Unstable inference time
Hi!
I run yolo11 model inference for 1000 times in Tesla T4, but I found the time cost was very unstable. From the cached records, I found most of the time cost was even and looked normal, but the normal ones were always interleaved with a few abnormal ones. For example, of the 1000 times inference records, most of the inference time cost was 2ms per image, but there were a few that cost 70ms per image.
I had tried to set a fixed card frequency but it didnt seem to work.
So can you help me with that? Thanks!
Nobody here?
Use the same inputs or different inputs ? Or you can use trtexec to profile it .
Use the same inputs or different inputs ? Or you can use trtexec to profile it .
The same inputs.

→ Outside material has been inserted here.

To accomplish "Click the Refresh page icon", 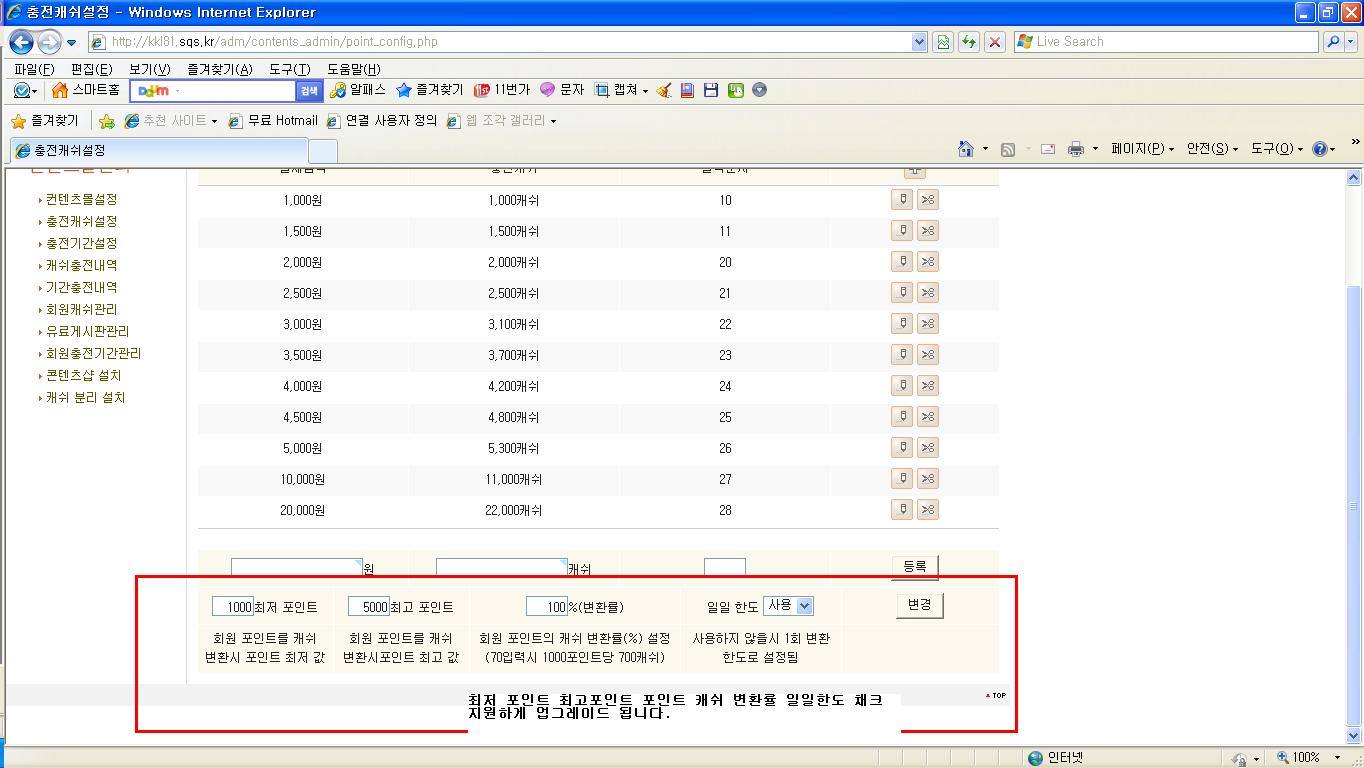I will tap(968, 42).
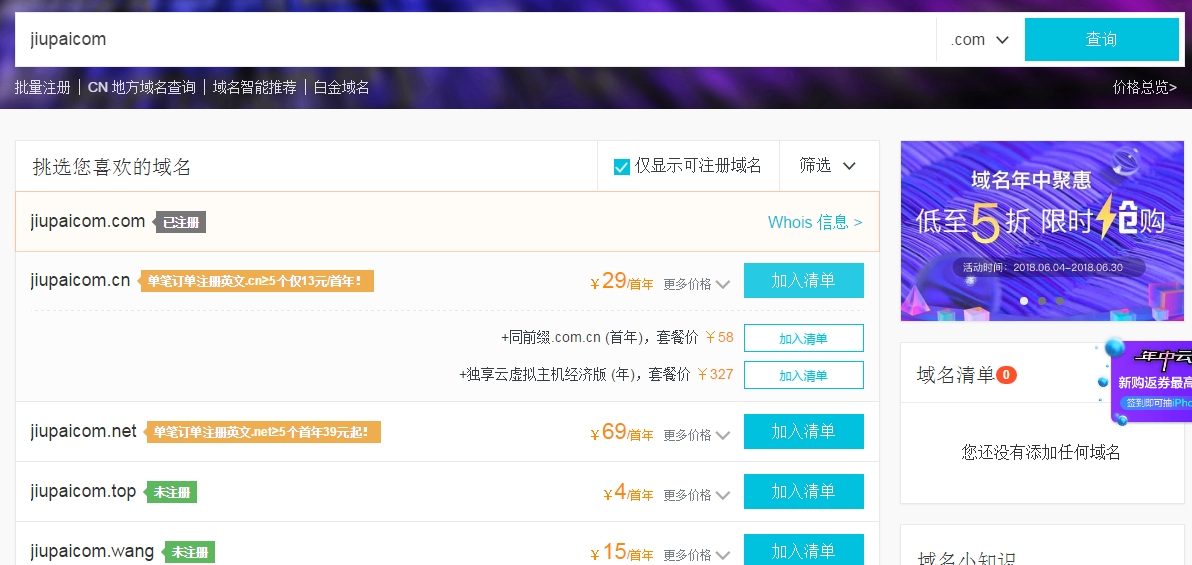Click the 未注册 badge next to jiupaicom.wang
Viewport: 1192px width, 565px height.
coord(191,552)
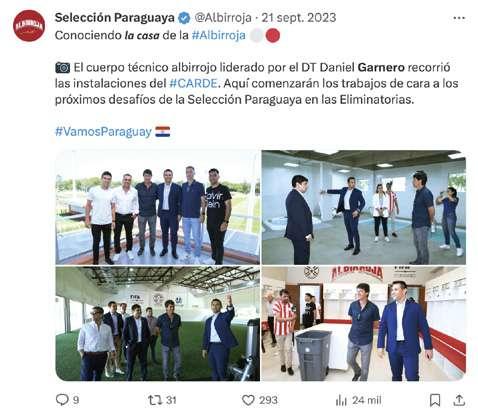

The behaviour of my inference code is different from the profile of trtexec. And the difference only lies in the several abnormal long inference time while others are the same.
Set warmup, and data copy not include the latency. Lock the gpu freq.
Set warmup, and data copy not include the latency. Lock the gpu freq.
The warm-up phase had already been integrated into the process. Moreover, the GPU frequency had been set to its maximum level. And data copy latency was not taken into consideration. Only the time of enqueueV3 was recorded, yet these times were unstable.
What OS are you using and what's the vram usage during inference? Is it running too close to the vram limit?
What OS are you using and what's the vram usage during inference? Is it running too close to the vram limit?
Thanks for your reply.
No, even testing a single simple model will also cause unstable inference time. My OS was ubuntu 22.04.
Does the behavior exist in the latest version of TRT? If so please feel free to share the model and your inference statistics. Also, is it only happening on Tesla T4?